From ec64db52931516cbf2a597aae6e6580c56b8d9e4 Mon Sep 17 00:00:00 2001
From: Sai Nirmayi Yasa <92786623+sainirmayi@users.noreply.github.com>
Date: Mon, 6 Jan 2025 17:16:27 +0400
Subject: [PATCH] Add geneformer (#7)

* add geneformer

* add to workflow

* inherit from base method

* fix variable name

* fix mapping

* cleanup script

* update info

* minor changes
---
 src/methods/geneformer/config.vsh.yaml      |  46 +++++
 src/methods/geneformer/script.py            | 213 ++++++++++++++++++++
 src/workflows/run_benchmark/config.vsh.yaml |   1 +
 src/workflows/run_benchmark/main.nf         |   1 +
 4 files changed, 261 insertions(+)
 create mode 100644 src/methods/geneformer/config.vsh.yaml
 create mode 100644 src/methods/geneformer/script.py

diff --git a/src/methods/geneformer/config.vsh.yaml b/src/methods/geneformer/config.vsh.yaml
new file mode 100644
index 0000000..582b9cd
--- /dev/null
+++ b/src/methods/geneformer/config.vsh.yaml
@@ -0,0 +1,46 @@
+__merge__: ../../api/base_method.yaml
+
+name: geneformer
+label: Geneformer
+summary: Geneformer is a foundational transformer model pretrained on a large-scale corpus of single cell transcriptomes to enable context-aware predictions in settings with limited data in network biology.
+description: |
+  Geneformer is a context-aware, attention-based deep learning model pretrained on a large-scale corpus of single-cell transcriptomes to enable context-specific predictions in settings with limited data in network biology. Here, a pre-trained Geneformer model is fine-tuned and used to predict cell type labels for an unlabelled dataset.
+
+info:
+  preferred_normalization: counts
+
+references: 
+  doi: 
+    - 10.1038/s41586-023-06139-9
+    - 10.1101/2024.08.16.608180
+
+links: 
+  documentation: https://geneformer.readthedocs.io/en/latest/index.html
+  repository: https://huggingface.co/ctheodoris/Geneformer
+
+arguments:
+  - name: "--model"
+    type: "string"
+    description: String representing the Geneformer model to use
+    choices: ["gf-6L-30M-i2048", "gf-12L-30M-i2048", "gf-12L-95M-i4096", "gf-20L-95M-i4096"]
+    default: "gf-12L-95M-i4096"

* **Task item**
In the Geneformer patch, shorten the description paragraph that begins "Geneformer is a context-aware, attention-based" and keep its main facts.

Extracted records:

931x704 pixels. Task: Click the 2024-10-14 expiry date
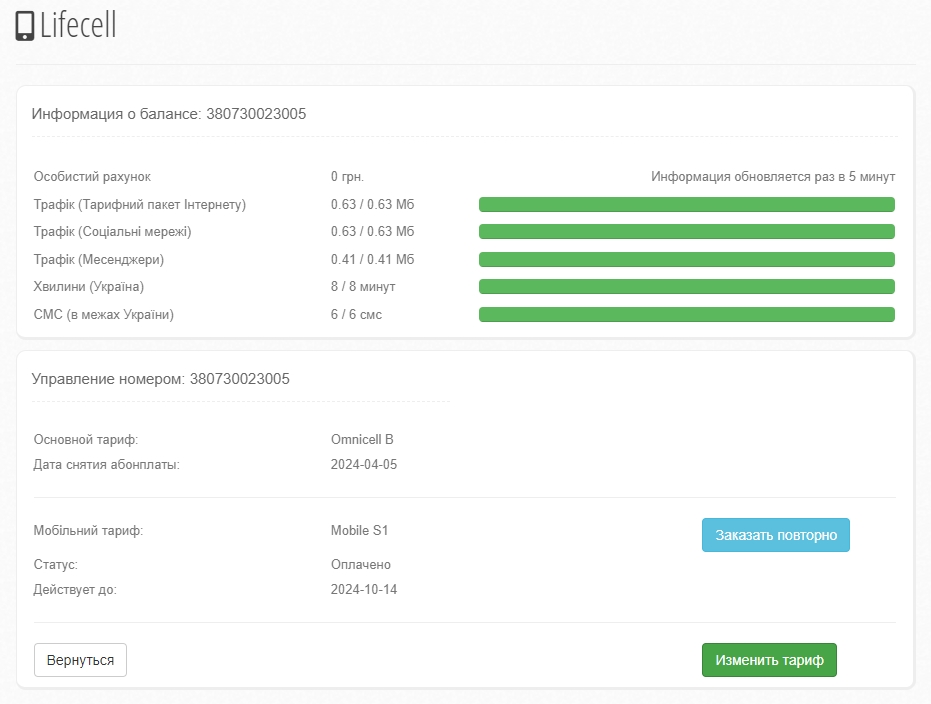click(x=364, y=590)
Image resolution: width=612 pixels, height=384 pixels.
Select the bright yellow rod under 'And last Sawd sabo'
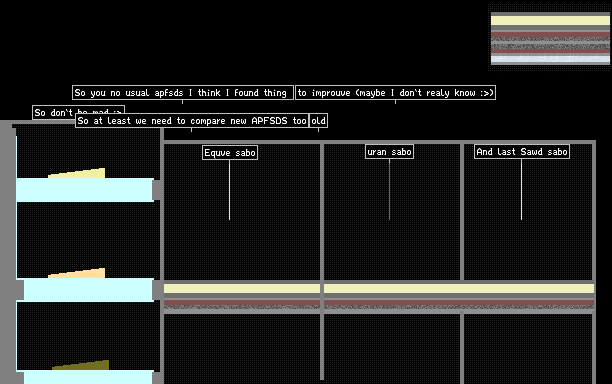pos(521,190)
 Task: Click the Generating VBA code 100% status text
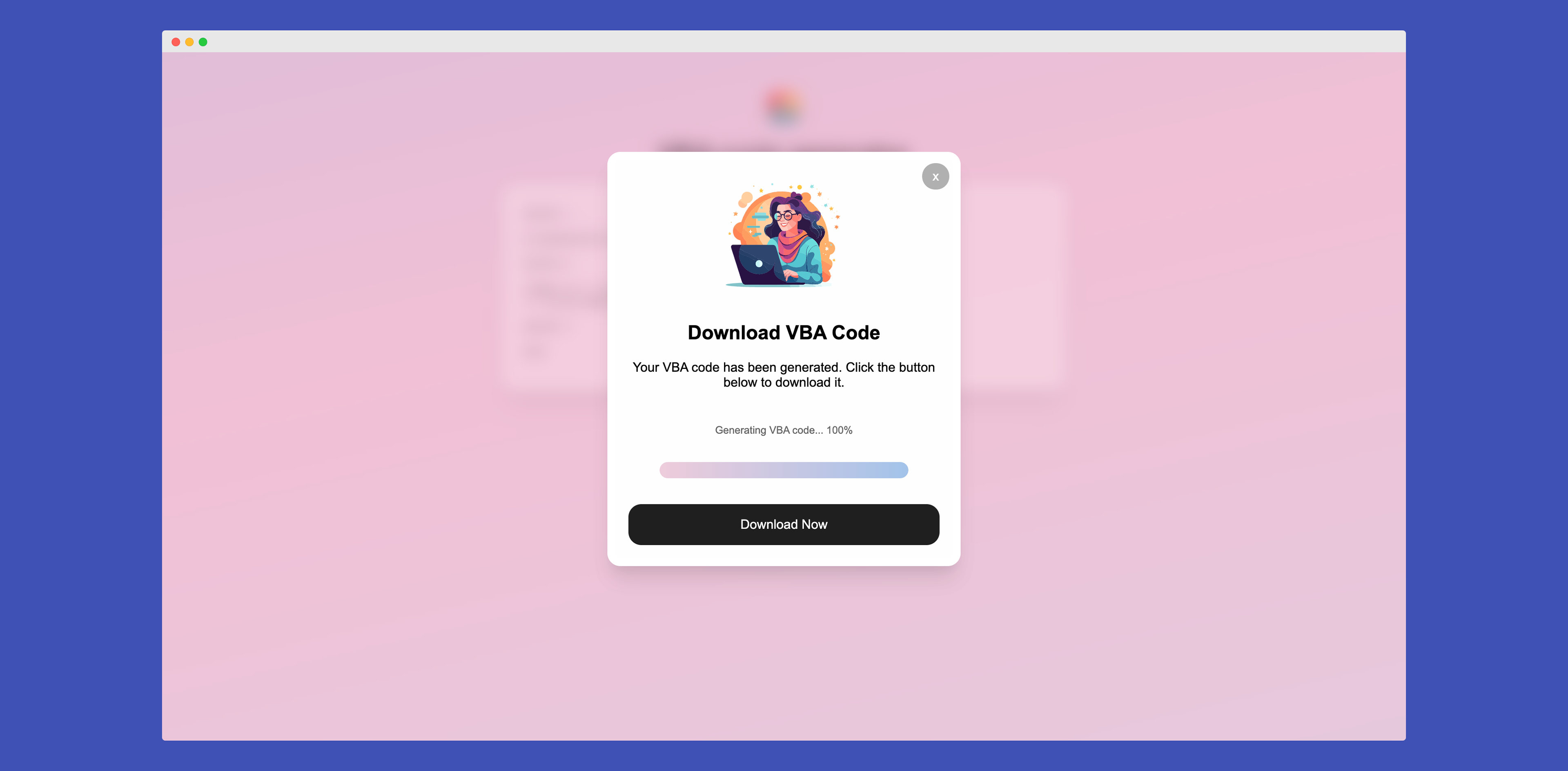[x=784, y=430]
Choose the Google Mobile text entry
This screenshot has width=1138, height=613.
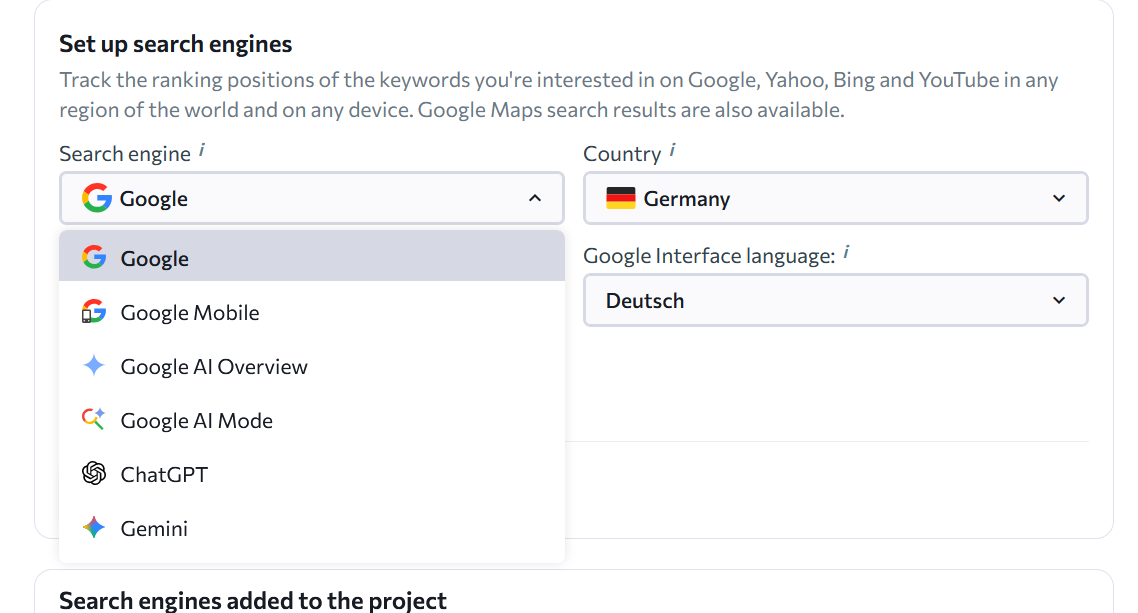(x=190, y=313)
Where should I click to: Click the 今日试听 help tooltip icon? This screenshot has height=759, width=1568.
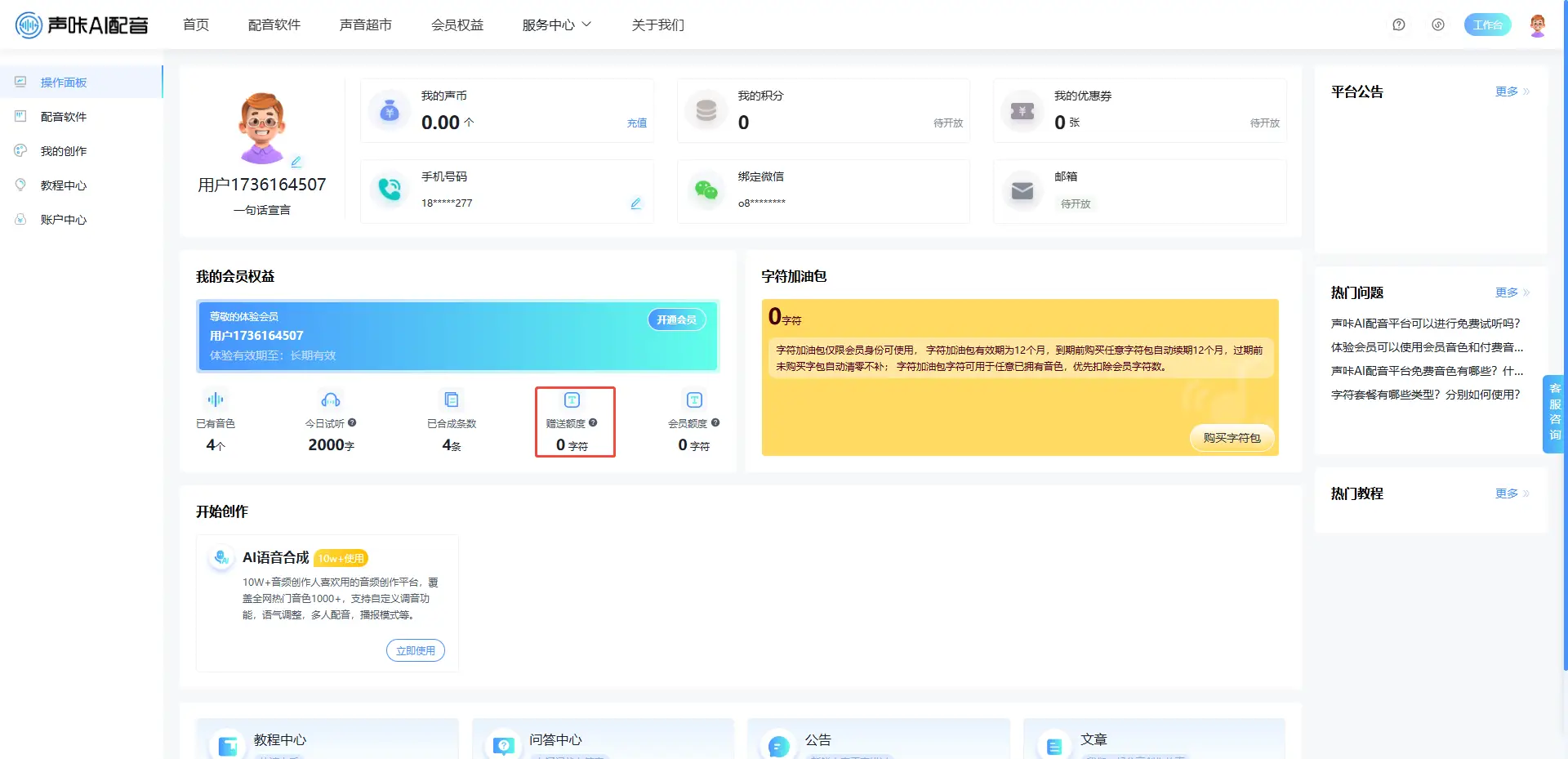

* **Response for this exercise**
Geneformer is a context-aware, attention-based deep learning model. It was pretrained on a large corpus of single-cell transcriptomes for context-specific predictions when network biology data are limited. Here, a pretrained Geneformer model is fine-tuned to predict cell type labels for an unlabelled dataset.